Jurisprudence relating to employment in the public service
On August 5, 2022, the Kansas Supreme Court ruled in Bruce v. Kelly, 514 P.3d 1007, two questions of law certified by the United States Court for the District of Kansas. This proceeding was unique because the lawsuit was not pending in any Kansas state court and was referred to the Kansas Supreme Court in part due to a lack of Kansas background check interpreting the relevant provision. The two questions before the Kansas Supreme Court were as follows:
- Kan.Stat. Anna. Does §74-2113 define the rank of Major in the Kansas Highway Patrol (KHP) as an unranked or ranked service member of the Kansas Civil Service?
- If Kan.Stat. Anna. §74-2113 defines the rank of major in the KHP as a classified service member, ago Kan. Admin Reg. §1-7-4 requiring a former classified service member – who has already completed a required probationary period of classified service – to serve another six-month probationary period in classified service after serving as a service member not classified?

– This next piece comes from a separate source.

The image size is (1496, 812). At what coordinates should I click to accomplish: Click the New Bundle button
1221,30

These two certified applications arose out of a federal lawsuit Mark A. Bruce filed against Governor Laura Kelly, Will Lawrence, and Kansas Highway Patrol Superintendent Herman T. Jones (collectively, the defendants). Bruce worked for the KHP for 30 years and was promoted to the rank of major in 2008 and successfully completed a six month probationary period in that role. After being appointed KHP superintendent by the then Kansas governor in 2015, he claims the defendants forced him to resign. Bruce argues that Kan. Stat. Anna. §74-2113 required defendants to restore him to the rank he held prior to his appointment as superintendent, a return to the rank of major with permanent status in classified service, rather than terminate his employment. The defendants, however, argued that Bruce was not entitled to continue working because Kan. Stat. Anna. §74-2113 places Major in unclassified service and employees in unclassified service are not eligible to continue working. Furthermore, the defendants argued that even if Kan. Stat. Anna. §74-2113 defines the rank of major within the classified service, Kan. Admin Reg. §1-7-4 would have required Bruce to serve another probationary period upon his return to the rank of major, during which his employment could be terminated at will.

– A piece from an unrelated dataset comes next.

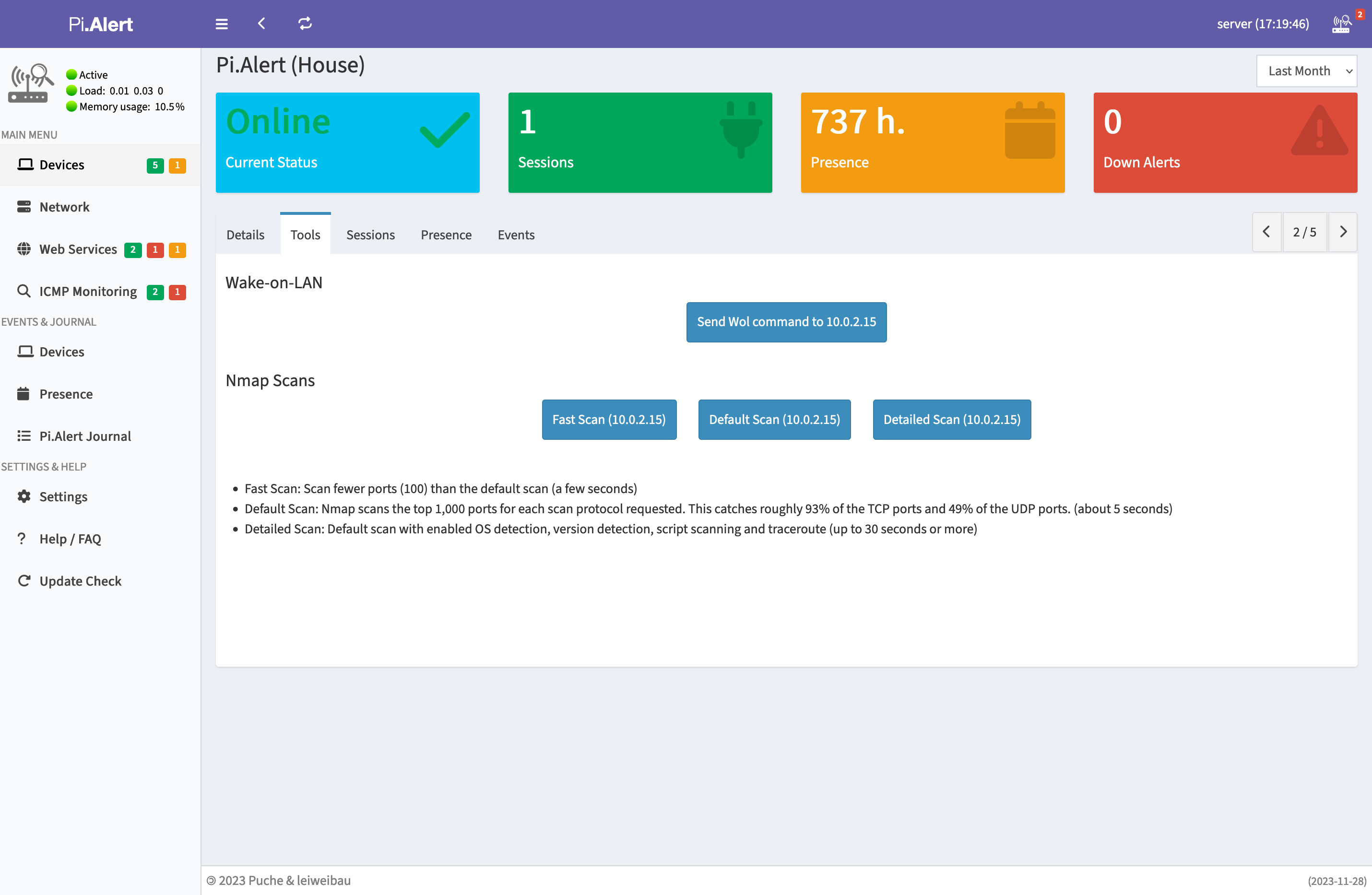Click Update Check in sidebar
Viewport: 1372px width, 895px height.
tap(80, 581)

In its response to the two questions posed, the Kansas Supreme Court held that Kan. Stat. Anna. §74-2113 defines the rank of KHP Major as within the classified service and if KHP employees attain permanent status in the classified service before being appointed superintendent or assistant superintendent in the unclassified service, then Kan. Admin Reg. §1-7-4 (2021 Supp.) does not require them to serve another probationary period once they are “returned” to their former rank and classification under Kan. Stat. Anna. §74-2113(a).
The practical implications of this ruling for employers are to pay attention to its civil service classifications and the implications of protecting classified employees from dismissal. Additionally, once a probation has been served and an employee returns to a previously classified status under applicable law, that employee is not required to serve any further probation and retains his or her protected status.
The content of this article is intended to provide general guidance on the subject. Specialist advice should be sought regarding the specific circumstances.